Original topic: 阿里云生产数据库出现rockdb读取出错

| username: 雨一直下

【TiDB Usage Environment】Production Environment
【TiDB Version】tidb v3.0.8
【Encountered Issue】One of the nodes encountered

[2022/07/14 10:31:13.553 +08:00] [WARN] [endpoint.rs:454] [error-response] [err=“[src/storage/kv/raftkv.rs:378]: RocksDb Corruption: block checksum mismatch: expected 2341394949, got 2266477260 in /data/tidb/deploy/data/db/11559286.sst offset 1232057 size 29030”]

causing a batch of SQL issues. Other nodes are functioning normally, but several SST files on this node have this problem. It is difficult to determine whether it is a disk bad sector or a TiDB database issue, and other files on this node are normal, and the node itself is also normal.

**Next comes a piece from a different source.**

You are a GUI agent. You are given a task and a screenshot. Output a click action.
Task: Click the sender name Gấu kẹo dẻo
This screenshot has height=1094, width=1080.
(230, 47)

| username: Meditator | Original post link

  1. The underlying cloud storage of cloud hosts is quite complex and is also distributed. Since it is distributed, there are consistency issues.
  2. Check the logs of the corresponding TiKV to see if there are any anomalies or panic occurrences.
  3. Check the OS logs to see if there are any hardware warnings, such as dmesg or kernel logs.
  4. It might be necessary to replicate the data by scaling in and out.
| username: 雨一直下 | Original post link

  1. I have checked the TiKV logs, and there are no related errors.
  2. I have checked dmesg, and there are no issues. The last startup was more than 2 years ago.
  3. Unable to confirm.

Although the node has now recovered without any operations, I am quite worried about encountering this issue again next time.

| username: Meditator | Original post link

That is most likely the case of 1, but you have no evidence.

| username: cs58_dba | Original post link

We are using Alibaba Cloud’s RDS database, which is said to use distributed Ceph storage at the underlying level. It seems that the underlying Ceph storage has reported an error.

| username: Meditator | Original post link

The core technologies of these leading cloud providers are networking and storage, which are the core competitiveness of their cloud products. They rarely use open source solutions and do not disclose their technologies to the public.

| username: cs58_dba | Original post link

I have seen on-site operations personnel use commands like ceph -s, so it should be custom development based on this.

| username: system | Original post link

This topic was automatically closed 1 minute after the last reply. No new replies are allowed.